L’annulation prononcée par la cour administrative d’appel emporte des conséquences juridiques précises, sanctionnant un exercice jugé disproportionné du pouvoir discrétionnaire de l’administration (A) tout en encadrant les suites de la décision juridictionnelle de manière protectrice mais mesurée (B).

A. La sanction d’un exercice disproportionné du pouvoir discrétionnaire de l’administration

L’arrêt constitue une illustration classique du contrôle de l’erreur manifeste d’appréciation, par lequel le juge administratif censure les décisions de l’administration qui, bien que relevant de son pouvoir discrétionnaire, aboutissent à un résultat excessivement rigoureux au vu des faits de l’espèce. En l’occurrence, le juge ne conteste pas la compétence du préfet pour prononcer une obligation de quitter le territoire français à l’encontre d’un étranger en situation irrégulière. Il sanctionne plutôt la manière dont ce pouvoir a été exercé. La balance des intérêts entre, d’une part, les objectifs de la politique de maîtrise des flux migratoires et, d’autre part, le droit au respect de la vie privée et familiale et l’intérêt supérieur de l’enfant, a été réalisée de manière déséquilibrée.

La valeur de cette décision réside dans le rappel que le pouvoir d’appréciation de l’administration n’est jamais absolu. Il doit s’exercer dans le respect des droits fondamentaux et tenir compte de l’ensemble des circonstances propres à chaque cas. La référence explicite à l’impossibilité pour l’enfant d’être « traité avec les mêmes chances de réussite en Haïti » ancre le contrôle du juge dans une approche très concrète et humaine. La décision n’est pas une remise en cause de la législation sur le séjour des étrangers, mais une garantie contre son application mécanique et indifférenciée, réaffirmant le rôle du juge comme protecteur des libertés individuelles face à l’administration.

B. Les conséquences circonscrites mais protectrices de la décision juridictionnelle

La portée de l’arrêt est cependant soigneusement délimitée par la cour elle-même. En matière de conclusions à fin d’injonction, elle précise que « L’annulation de la décision portant obligation de quitter le territoire français […] n’implique pas par elle-même la délivrance d’un titre de séjour ». Cette précision est fondamentale car elle maintient la séparation des pouvoirs : le juge annule un acte illégal mais ne se substitue pas à l’administration pour accorder un droit au séjour. L’annulation de l’obligation de quitter le territoire ne vaut pas octroi automatique d’un titre.

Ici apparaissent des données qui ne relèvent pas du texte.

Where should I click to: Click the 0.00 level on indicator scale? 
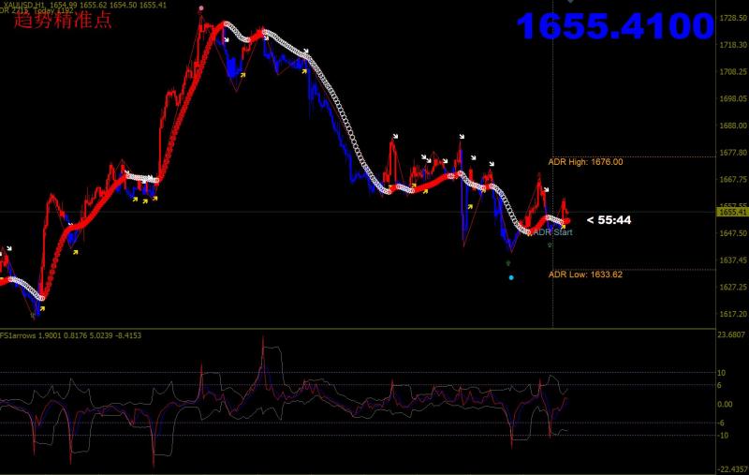point(726,404)
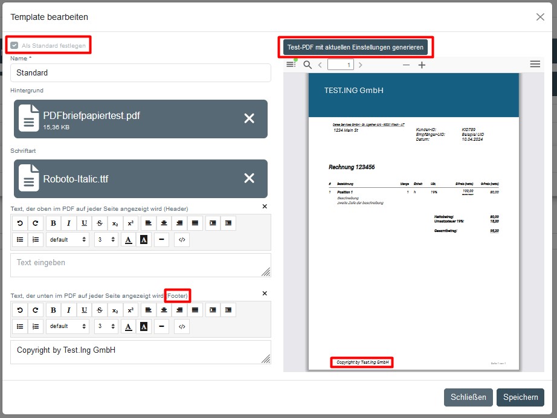Open the Footer font family 'default' dropdown
The height and width of the screenshot is (418, 557).
[x=67, y=326]
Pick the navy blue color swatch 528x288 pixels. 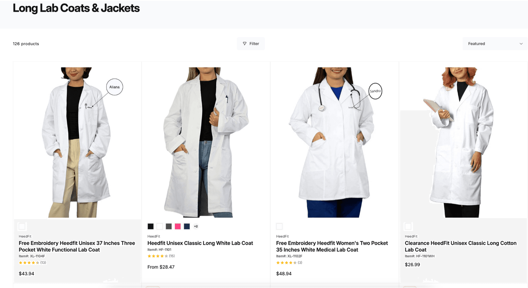[x=187, y=226]
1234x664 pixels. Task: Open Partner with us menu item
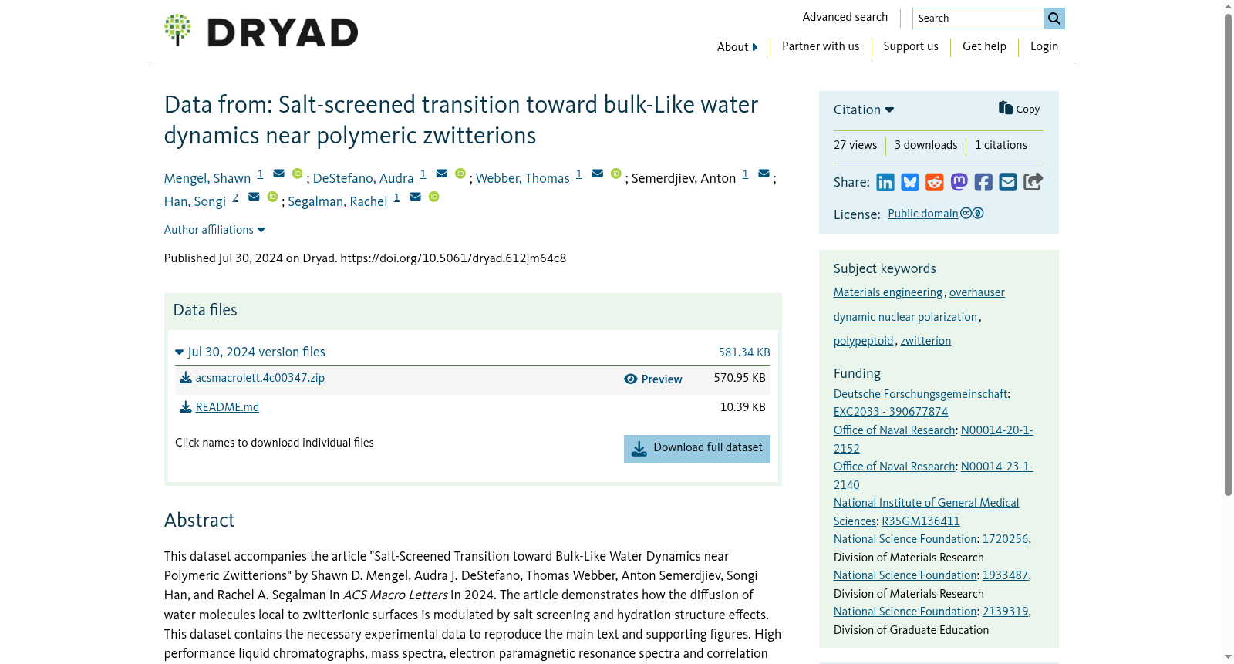[821, 46]
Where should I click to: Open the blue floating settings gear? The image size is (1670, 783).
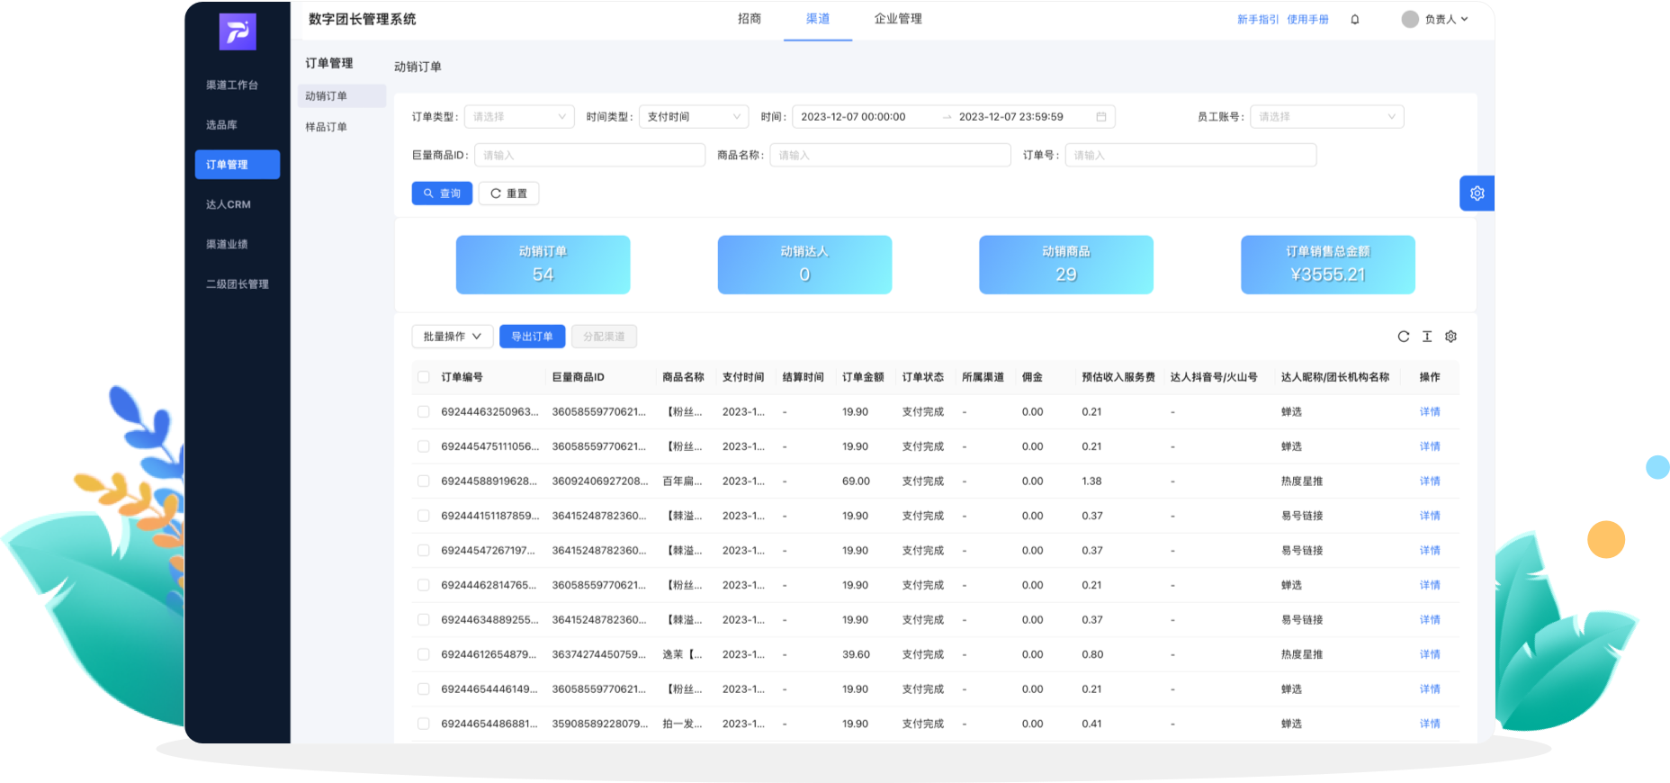[x=1477, y=194]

Néanmoins, la décision n’est pas dépourvue d’effets concrets. En application de l’article L. 614-16 du code de l’entrée et du séjour des étrangers et du droit d’asile, l’annulation impose à l’administration de réexaminer la situation de l’intéressé et, dans cette attente, de lui délivrer une autorisation provisoire de séjour. La cour enjoint ainsi au préfet de « procéder au réexamen de sa situation et de prendre une nouvelle décision dans un délai de trois mois ». Cette injonction garantit au requérant une protection temporaire contre toute nouvelle mesure d’éloignement et contraint l’administration à reconsidérer le dossier à la lumière des motifs de l’annulation. Il s’agit donc bien d’une décision d’espèce, dont la solution est intimement liée à la gravité de la pathologie de l’enfant, mais qui illustre parfaitement comment le juge administratif, par le biais du contrôle de l’erreur manifeste, assure une protection effective des droits fondamentaux sans empiéter sur les prérogatives de l’administration.